ClearML

Clearml.conf Minio Set-up

To be able to use minio as a data bucket to store artifacts like model checkpoints or datasets you have to adjust the clearml.conf file. The file is usually located at ~/clearml.conf.

More detailed information can be found here.

First you have to create a key/secret pair. Go to your browser and access the local minio port e.g. http://viopsy-pc:10000 and log in with the credentials (default is username: minioadmin and password: minioadmin). Navigate to the "Access Key" tab in the menu bar and click "Create access key" in the right upper corner. Fill out the form and copy the "Access Key" and the "Secret Key" you need them for the clearml.config file (see below).

Optional If you want to create a new sub-bucket that you would like to use as a storage navigate to the "Buckets" option in the menu bar and click "Create Bucket" in the right upper corner.

Then replace the aws entry in the clearml.config file with the following values:

    aws {
        s3 {
            credentials: [
                {
                    host: "{DOMAIN}" # url has no http:// or s3://, only the domain
                    bucket: "{BUCKET_NAME}" # name of bucket you would like to use
                    key: "{ACCESS_KEY}"
                    secret: "{SECRET_KEY}"
                    multipart: false
                    secure: false
                }
            ]
        }
    }

Example:

    aws {
        s3 {
            credentials: [
                {
                    host: "viopsy-pc:10000" # url has no http:// or s3://, only the domain
                    bucket: "clearml" # name of bucket you would like to use
                    key: "VT8zNshq7FvgXbPLzVfv"
                    secret: "qTRD9GCxkodgBhA2BbVJrqoRmhEBjJEzgim3hDkB"
                    multipart: false
                    secure: false
                }
            ]
        }
    }

Dataset Loading

Using data from a ClearML dataset is very easy. You can simply call the dataset, and request a local copy of it. This downloads the data to a local cache, so that it is only loaded once. This ensures that we all use the same datasets, and that changes to datasets over time are being logged.

from clearml import Dataset

dataset_name = ...

# the alias is used as variable name to save the dataset as input dataset for the current task
alias = 'training_dataset'
dataset = Dataset.get(
        dataset_name=dataset_name, alias=alias
    )
# download the dataset locally
local_path = dataset.get_local_copy()

By default ClearML will always load the newest version of a dataset. If you would like to get a certain version of the dataset this can be done using the dataset_version argument. You can also search only publised datasets with the only_published argument. For full documentation on all arguments see the ClearML documentation.

dataset = Dataset.get(
        dataset_name=dataset_name, alias=alias, version='1.0.0', only_published=True)

Source datasets

Original, unprocessed datasets can be added in ClearML under datasets source.
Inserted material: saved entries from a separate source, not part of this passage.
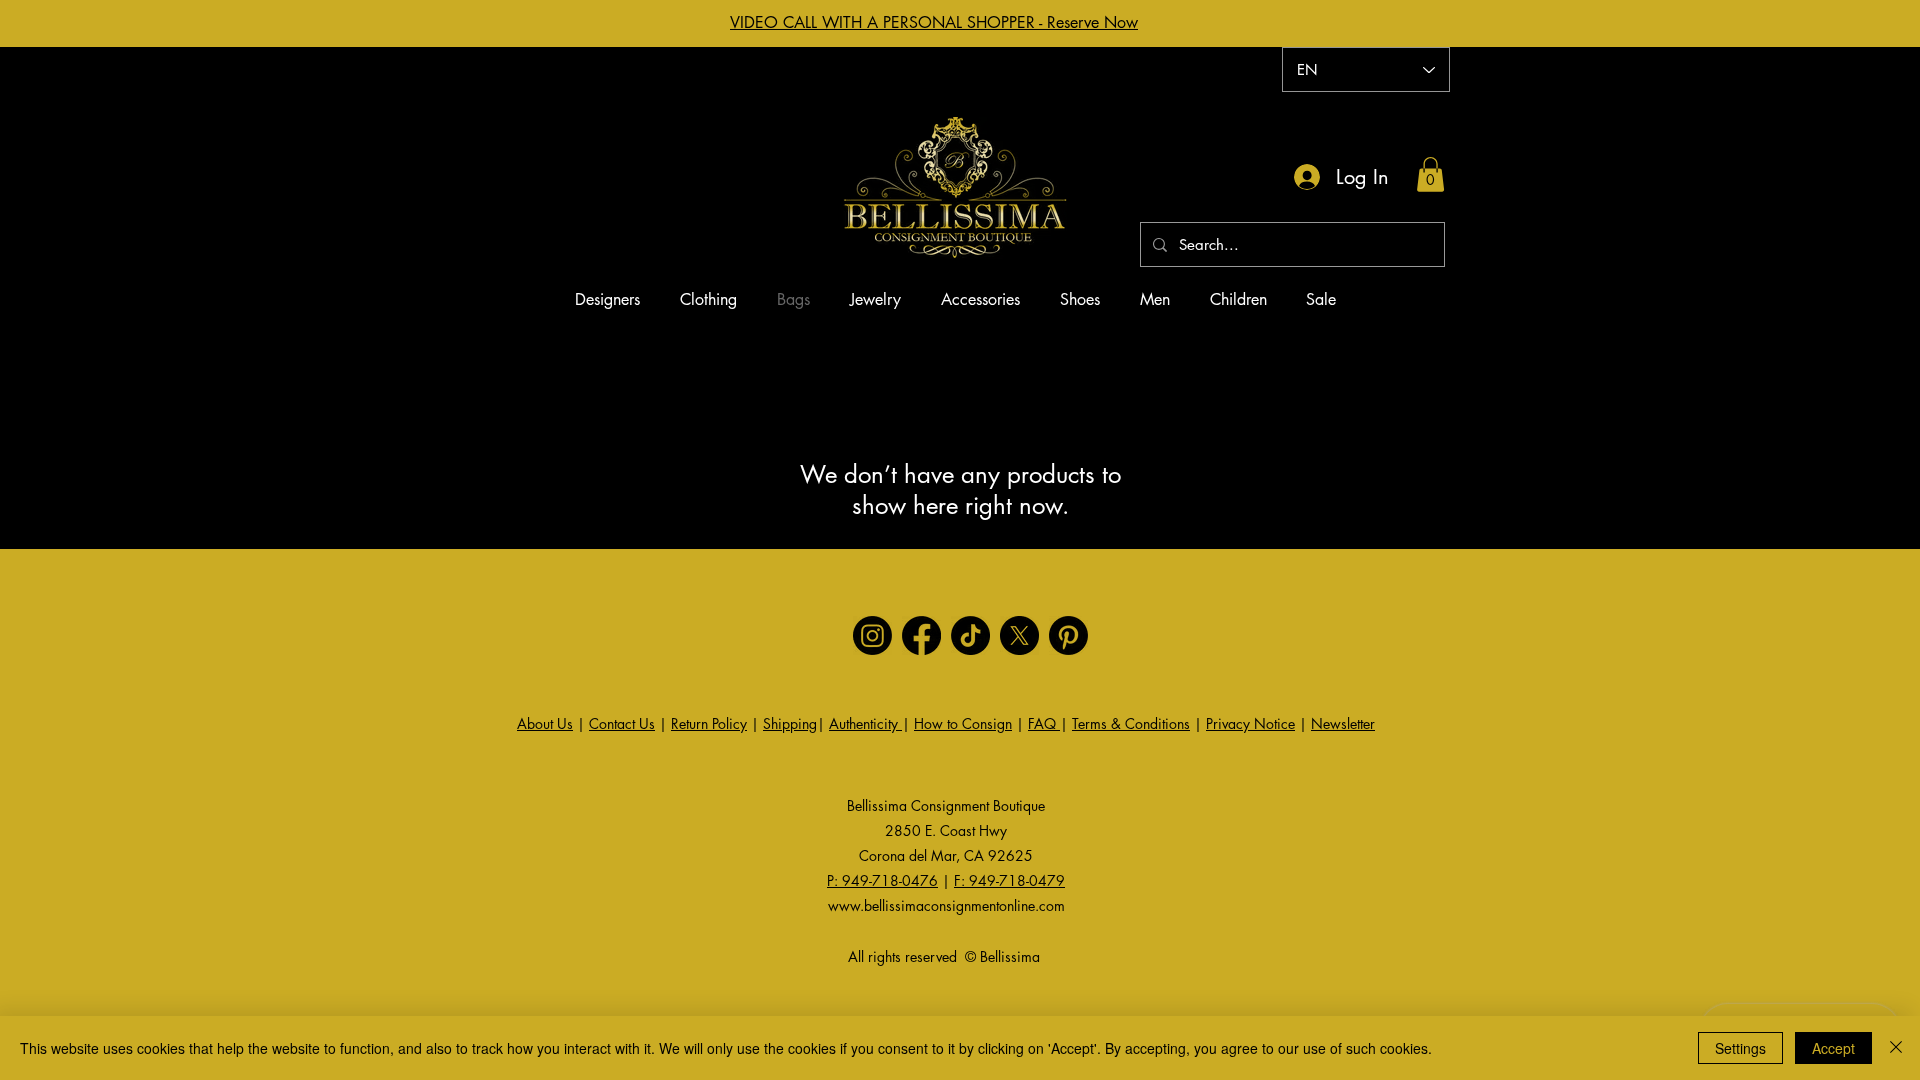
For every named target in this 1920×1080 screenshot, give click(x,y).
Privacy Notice (1250, 723)
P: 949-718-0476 (882, 880)
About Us (545, 723)
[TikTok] (970, 635)
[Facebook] (921, 635)
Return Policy (709, 723)
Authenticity (865, 723)
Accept (1833, 1048)
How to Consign (963, 723)
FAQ (1044, 723)
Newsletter (1343, 723)
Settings (1740, 1048)
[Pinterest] (1068, 635)
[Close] (1896, 1048)
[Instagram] (872, 635)
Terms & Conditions (1131, 723)
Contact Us (622, 723)
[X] (1019, 635)
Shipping (790, 723)
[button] (1430, 174)
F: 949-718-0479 (1009, 880)
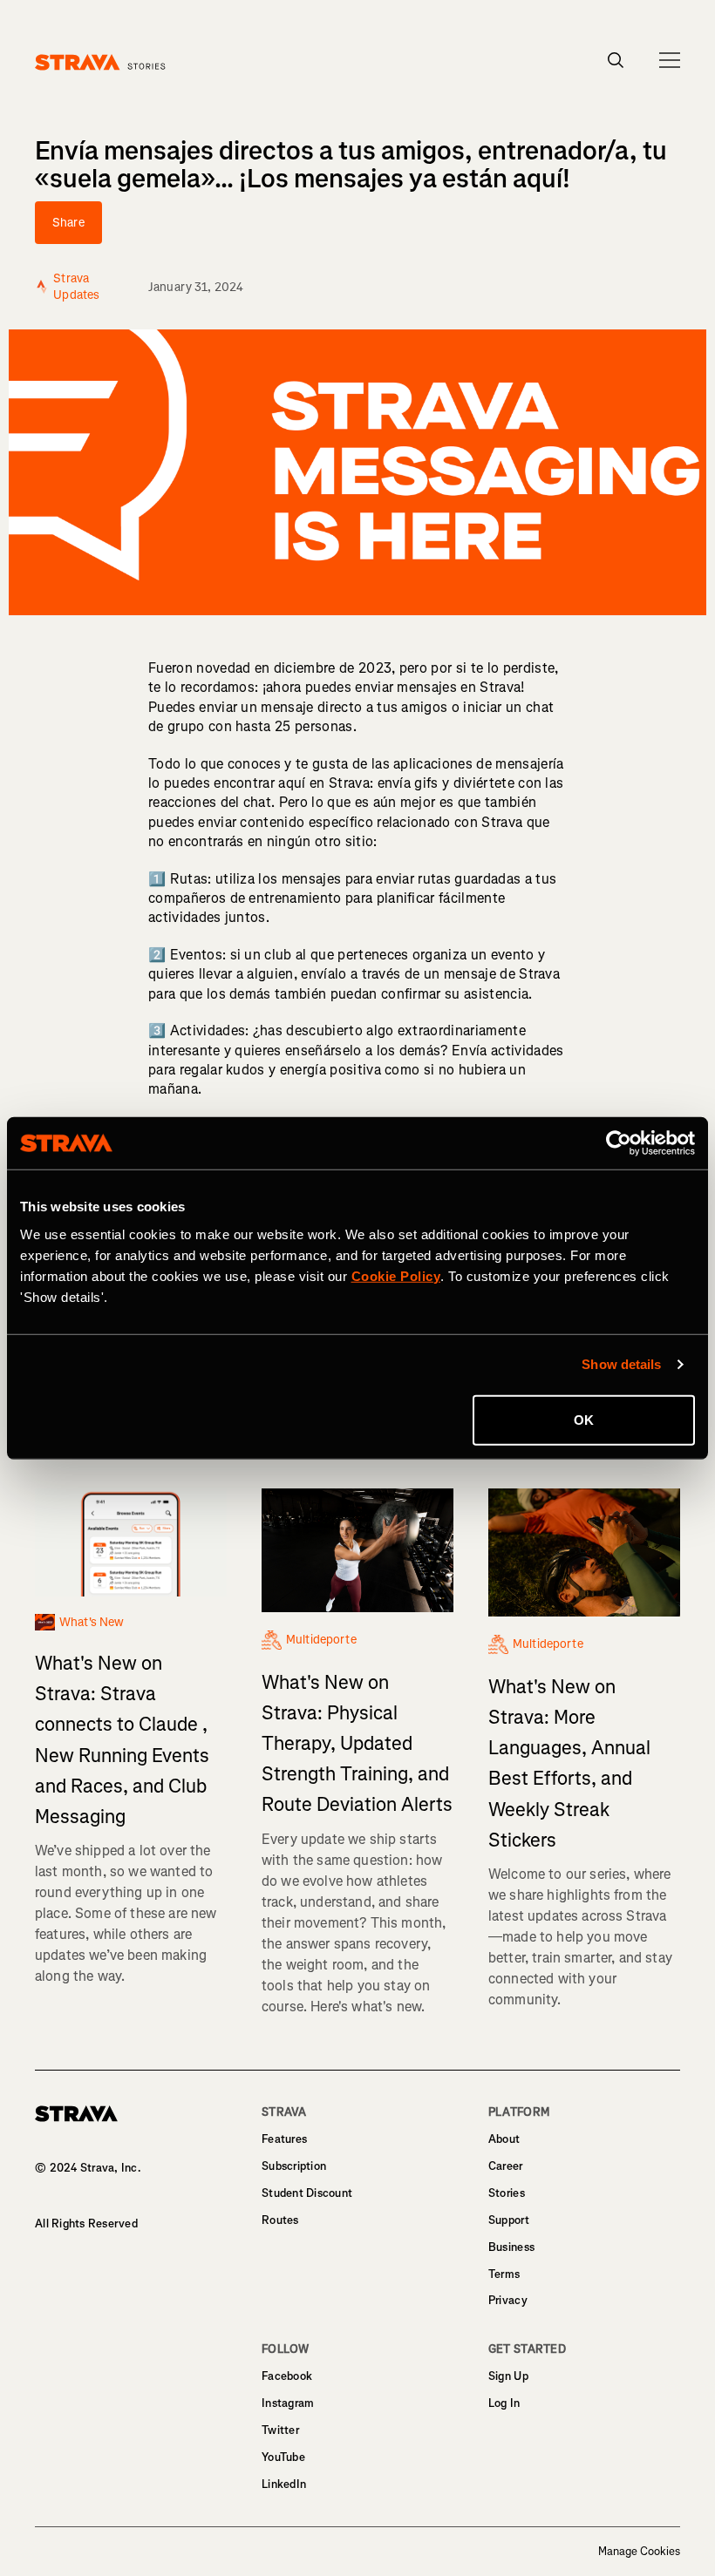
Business (511, 2247)
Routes (280, 2220)
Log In (504, 2403)
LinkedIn (284, 2484)
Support (508, 2220)
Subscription (294, 2166)
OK (584, 1419)
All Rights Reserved (86, 2223)
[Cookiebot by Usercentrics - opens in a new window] (618, 1143)
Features (284, 2139)
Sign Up (508, 2376)
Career (505, 2166)
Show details (621, 1364)
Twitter (280, 2430)
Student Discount (307, 2193)
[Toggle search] (616, 60)
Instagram (288, 2403)
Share (68, 222)
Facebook (287, 2376)
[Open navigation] (669, 60)
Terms (504, 2274)
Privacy (508, 2300)
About (504, 2139)
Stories (506, 2193)
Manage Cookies (639, 2552)
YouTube (283, 2457)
This makes them accessible for all projects, and individual projects can then create their own datasets based on any processing needs. Currently there are two source datasets registered into ClearML: PROSTATEx-2 and PRUS. If you use these datasets for your projects, try to inherit from these dataset! Please add any new, unprocessed datasets here as well.

Clearml Dataset Generation

To make our data processing reproducible, it would be good to upload datasets to ClearML rather than using only local copies. By saving the data generation process into a ClearML task, the generation of the dataset is also fully reproducible. To save all information about the code, it is best to create a ClearML dataset, and use this task to generate the task as follows:

# make it work in a Github action and locally
minio_host  = os.environ.get("MINIO_HOST", "viopsy-pc:10000")

# create the task
task = Task.init(
    project_name="datasets_source", # project name
    task_name="new_dataset_name", # name of the dataset to create
    output_uri=f"s3://{minio_host}/clearml",
)

# create the dataset from the task
prostatex_dataset = Dataset.create(
    dataset_tags=["PROSTATEx-2", "source_data", "public_data", "mri"],
    use_current_task=True,
)

This will create an empty dataset, to which you can then add any files. You can now add files to the dataset, and add any metadata:

# this will add all files in data_folder to a folder called 'images' in the dataset
prostatex_dataset.add_files(data_folder, dataset_path='images')

# add a df as metadata (this can for example be a csv file)
prostatex_dataset.set_metadata(df)

# add this current script as metadata (nice to have easily accessible)
prostatex_dataset.set_metadata(Path(__file__), "source_script")

Once all data has been added, you can now upload and finalize the dataset. After finalising a dataset no files or metadata can be added anymore.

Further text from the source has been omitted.